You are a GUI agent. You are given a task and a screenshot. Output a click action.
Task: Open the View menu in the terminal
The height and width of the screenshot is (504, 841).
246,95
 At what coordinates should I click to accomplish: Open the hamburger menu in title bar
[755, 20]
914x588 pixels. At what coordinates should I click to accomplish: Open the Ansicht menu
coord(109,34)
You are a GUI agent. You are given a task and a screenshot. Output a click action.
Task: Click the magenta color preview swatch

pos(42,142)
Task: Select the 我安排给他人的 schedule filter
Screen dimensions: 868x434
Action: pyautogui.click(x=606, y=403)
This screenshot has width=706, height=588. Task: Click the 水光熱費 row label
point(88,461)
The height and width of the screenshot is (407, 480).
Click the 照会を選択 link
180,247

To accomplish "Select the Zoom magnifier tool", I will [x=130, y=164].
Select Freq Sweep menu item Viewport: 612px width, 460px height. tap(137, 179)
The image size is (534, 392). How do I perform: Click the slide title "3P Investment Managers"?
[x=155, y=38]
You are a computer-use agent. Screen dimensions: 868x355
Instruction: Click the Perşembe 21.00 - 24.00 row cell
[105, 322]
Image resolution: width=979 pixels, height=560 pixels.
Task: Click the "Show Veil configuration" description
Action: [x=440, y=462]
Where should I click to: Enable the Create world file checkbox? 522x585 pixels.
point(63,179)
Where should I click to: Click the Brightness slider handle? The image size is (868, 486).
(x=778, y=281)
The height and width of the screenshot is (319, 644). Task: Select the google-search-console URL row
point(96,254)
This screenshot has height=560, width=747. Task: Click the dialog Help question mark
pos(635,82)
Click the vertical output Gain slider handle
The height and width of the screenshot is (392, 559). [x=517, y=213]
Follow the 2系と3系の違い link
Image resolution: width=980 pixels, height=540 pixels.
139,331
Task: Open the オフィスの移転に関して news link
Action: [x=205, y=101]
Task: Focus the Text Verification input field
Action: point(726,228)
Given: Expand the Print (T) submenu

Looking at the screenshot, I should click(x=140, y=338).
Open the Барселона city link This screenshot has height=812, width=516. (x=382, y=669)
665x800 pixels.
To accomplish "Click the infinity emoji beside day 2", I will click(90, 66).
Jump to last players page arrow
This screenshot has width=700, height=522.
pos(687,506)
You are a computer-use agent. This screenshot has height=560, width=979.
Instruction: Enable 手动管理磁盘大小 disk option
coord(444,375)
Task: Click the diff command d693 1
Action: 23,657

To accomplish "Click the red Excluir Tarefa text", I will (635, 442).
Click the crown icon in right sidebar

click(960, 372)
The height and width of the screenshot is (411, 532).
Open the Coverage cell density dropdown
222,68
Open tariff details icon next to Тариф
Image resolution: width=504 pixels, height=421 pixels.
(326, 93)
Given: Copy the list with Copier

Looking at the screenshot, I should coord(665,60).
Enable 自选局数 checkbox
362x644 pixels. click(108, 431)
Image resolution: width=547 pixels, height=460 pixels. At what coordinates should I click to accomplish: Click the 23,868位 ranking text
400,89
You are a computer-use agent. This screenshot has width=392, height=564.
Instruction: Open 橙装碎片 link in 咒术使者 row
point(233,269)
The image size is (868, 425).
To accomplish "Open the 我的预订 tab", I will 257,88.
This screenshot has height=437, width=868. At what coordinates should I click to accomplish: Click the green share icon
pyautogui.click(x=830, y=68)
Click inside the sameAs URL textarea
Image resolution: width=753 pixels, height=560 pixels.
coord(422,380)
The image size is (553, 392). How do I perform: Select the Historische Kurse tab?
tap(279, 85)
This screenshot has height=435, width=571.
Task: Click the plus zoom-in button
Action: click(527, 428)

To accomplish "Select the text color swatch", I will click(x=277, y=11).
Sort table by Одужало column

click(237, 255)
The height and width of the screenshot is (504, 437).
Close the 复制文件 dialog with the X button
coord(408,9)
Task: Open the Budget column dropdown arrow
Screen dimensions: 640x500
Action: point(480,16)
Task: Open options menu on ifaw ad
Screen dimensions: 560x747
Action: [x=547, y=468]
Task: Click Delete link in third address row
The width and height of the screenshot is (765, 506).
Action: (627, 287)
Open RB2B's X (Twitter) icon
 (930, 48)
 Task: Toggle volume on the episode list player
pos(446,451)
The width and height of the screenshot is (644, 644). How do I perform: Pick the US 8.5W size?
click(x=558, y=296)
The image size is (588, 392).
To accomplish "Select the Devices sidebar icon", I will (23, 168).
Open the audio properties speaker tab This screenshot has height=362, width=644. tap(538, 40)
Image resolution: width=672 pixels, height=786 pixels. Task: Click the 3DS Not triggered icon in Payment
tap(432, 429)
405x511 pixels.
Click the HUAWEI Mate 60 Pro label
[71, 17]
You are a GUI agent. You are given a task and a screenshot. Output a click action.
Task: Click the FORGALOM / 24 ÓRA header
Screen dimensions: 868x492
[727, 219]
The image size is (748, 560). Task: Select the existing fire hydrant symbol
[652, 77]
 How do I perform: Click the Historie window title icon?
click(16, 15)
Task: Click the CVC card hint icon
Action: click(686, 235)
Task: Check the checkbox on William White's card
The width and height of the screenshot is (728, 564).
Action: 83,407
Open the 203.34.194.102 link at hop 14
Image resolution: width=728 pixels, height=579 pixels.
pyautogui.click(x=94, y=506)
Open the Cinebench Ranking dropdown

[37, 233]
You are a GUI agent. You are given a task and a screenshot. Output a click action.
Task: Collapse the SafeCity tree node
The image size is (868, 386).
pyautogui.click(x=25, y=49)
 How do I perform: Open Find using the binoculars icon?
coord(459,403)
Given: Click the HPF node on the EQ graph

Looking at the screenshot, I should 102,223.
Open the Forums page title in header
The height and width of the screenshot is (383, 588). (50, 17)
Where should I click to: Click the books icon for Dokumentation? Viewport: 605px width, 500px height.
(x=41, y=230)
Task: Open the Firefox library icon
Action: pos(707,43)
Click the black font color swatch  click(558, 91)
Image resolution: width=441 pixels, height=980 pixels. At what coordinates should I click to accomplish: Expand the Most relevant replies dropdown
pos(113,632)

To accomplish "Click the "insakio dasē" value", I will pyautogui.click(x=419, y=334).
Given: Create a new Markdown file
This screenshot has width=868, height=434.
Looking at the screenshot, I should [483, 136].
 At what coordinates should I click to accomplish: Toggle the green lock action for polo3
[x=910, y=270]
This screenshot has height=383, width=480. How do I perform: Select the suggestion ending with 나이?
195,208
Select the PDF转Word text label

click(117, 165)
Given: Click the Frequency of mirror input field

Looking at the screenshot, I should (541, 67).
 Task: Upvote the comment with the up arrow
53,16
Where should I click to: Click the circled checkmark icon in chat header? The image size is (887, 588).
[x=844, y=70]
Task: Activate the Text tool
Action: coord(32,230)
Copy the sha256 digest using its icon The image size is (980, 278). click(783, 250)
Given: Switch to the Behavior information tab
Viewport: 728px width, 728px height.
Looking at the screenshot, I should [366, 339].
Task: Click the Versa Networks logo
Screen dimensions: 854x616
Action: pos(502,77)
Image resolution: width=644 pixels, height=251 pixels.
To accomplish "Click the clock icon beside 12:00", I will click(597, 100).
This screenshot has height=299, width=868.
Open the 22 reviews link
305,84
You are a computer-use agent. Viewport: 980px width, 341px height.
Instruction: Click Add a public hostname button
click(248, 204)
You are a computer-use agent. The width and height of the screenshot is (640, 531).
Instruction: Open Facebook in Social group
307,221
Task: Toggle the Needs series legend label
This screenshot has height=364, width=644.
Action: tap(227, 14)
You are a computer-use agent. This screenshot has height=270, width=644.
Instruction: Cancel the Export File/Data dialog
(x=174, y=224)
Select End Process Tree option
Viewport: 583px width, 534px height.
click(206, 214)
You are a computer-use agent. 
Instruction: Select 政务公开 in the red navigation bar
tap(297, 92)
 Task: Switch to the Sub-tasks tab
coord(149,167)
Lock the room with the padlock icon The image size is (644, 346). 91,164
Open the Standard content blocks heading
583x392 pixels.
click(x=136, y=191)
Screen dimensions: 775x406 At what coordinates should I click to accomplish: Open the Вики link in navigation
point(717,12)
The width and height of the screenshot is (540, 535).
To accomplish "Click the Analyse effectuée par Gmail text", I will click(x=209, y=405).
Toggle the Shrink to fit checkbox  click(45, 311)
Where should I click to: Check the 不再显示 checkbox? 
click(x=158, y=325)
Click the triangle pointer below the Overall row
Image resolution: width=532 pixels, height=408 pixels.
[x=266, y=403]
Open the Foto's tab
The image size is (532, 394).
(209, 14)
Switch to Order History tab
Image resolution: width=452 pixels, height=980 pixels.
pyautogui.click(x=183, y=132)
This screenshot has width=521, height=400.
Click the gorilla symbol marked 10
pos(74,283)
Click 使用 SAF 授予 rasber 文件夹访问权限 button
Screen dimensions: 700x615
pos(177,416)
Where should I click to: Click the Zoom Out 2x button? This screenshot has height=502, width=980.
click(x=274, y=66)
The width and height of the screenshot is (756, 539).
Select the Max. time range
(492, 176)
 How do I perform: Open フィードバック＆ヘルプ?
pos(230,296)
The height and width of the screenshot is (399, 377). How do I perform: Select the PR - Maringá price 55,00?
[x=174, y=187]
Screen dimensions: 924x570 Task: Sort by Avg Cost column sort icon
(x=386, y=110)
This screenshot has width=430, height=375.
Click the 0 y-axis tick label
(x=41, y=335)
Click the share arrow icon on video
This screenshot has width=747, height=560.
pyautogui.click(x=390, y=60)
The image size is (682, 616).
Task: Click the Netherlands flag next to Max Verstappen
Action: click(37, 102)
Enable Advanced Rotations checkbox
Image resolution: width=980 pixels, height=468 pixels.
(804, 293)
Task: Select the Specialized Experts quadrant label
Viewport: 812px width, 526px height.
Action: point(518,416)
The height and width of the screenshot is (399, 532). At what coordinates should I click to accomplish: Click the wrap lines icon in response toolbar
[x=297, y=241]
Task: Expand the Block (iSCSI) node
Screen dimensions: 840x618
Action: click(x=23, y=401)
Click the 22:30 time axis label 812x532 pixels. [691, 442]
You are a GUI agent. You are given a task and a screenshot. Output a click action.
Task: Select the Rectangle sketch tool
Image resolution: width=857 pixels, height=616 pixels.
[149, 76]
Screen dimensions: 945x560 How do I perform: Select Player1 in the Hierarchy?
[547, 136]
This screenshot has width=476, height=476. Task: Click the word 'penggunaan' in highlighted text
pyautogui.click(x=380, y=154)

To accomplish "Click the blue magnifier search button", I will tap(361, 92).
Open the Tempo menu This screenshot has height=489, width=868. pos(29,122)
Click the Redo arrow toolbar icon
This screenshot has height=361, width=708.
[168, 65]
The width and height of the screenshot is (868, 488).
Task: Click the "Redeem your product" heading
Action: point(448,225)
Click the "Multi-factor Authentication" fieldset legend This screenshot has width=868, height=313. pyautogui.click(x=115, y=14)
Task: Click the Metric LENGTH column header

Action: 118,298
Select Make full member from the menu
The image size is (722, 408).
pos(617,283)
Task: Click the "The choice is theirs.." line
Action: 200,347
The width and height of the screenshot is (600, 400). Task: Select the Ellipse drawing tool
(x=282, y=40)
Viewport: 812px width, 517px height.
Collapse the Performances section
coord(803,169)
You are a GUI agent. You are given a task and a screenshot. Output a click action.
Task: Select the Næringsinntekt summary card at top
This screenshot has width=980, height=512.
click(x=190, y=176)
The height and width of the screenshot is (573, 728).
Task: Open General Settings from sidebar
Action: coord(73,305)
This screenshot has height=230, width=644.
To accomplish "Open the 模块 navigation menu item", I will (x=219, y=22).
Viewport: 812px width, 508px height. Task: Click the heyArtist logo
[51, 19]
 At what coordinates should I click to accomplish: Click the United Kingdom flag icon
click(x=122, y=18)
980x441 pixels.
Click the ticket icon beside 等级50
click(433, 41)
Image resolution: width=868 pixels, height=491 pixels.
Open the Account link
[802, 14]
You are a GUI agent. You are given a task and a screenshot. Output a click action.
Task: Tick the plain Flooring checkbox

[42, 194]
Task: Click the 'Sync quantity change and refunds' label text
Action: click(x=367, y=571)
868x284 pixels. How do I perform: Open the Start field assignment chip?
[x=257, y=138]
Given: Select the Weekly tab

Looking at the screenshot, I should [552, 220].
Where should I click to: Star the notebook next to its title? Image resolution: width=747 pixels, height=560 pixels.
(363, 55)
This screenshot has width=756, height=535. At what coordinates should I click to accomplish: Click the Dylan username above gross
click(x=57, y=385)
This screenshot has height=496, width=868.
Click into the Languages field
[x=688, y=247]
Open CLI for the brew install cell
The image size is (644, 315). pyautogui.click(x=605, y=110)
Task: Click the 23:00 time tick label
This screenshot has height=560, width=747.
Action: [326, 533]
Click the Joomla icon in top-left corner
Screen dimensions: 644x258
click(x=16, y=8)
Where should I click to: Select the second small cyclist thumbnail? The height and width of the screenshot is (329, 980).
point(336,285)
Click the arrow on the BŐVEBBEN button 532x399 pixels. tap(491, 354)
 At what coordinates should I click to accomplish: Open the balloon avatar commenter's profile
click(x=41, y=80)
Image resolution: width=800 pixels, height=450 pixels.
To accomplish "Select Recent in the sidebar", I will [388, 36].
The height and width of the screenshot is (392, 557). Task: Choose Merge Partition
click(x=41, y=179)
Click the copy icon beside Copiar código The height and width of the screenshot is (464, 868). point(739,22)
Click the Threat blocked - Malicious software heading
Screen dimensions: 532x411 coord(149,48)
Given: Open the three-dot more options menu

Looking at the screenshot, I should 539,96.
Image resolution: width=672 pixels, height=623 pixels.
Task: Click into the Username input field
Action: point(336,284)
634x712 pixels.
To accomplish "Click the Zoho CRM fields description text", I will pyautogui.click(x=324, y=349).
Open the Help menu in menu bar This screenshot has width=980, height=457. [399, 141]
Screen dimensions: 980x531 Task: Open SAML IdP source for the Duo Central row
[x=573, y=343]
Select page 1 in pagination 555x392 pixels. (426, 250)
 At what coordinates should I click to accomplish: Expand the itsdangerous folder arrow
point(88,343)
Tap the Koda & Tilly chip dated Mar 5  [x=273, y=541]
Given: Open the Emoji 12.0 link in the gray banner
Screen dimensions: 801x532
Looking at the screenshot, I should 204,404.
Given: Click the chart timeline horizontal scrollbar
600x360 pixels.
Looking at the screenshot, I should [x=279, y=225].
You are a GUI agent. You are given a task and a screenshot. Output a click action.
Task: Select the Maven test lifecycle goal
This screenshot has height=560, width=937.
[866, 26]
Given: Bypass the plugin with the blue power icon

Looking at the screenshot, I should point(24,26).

* YOUR INSTRUCTIONS: Report every line from the material above that mentions the word "computer".

* RESPONSE:
You are a computer-use agent. Screen dimensions: 868x355
You are a computer-use agent. This screenshot has height=560, width=979.
You are a computer-use agent. This screenshot has width=392, height=564.
You are a computer-use agent. Viewport: 980px width, 341px height.
You are a computer-use agent. The width and height of the screenshot is (640, 531).
You are a computer-use agent. This screenshot has height=270, width=644.
You are a computer-use agent. 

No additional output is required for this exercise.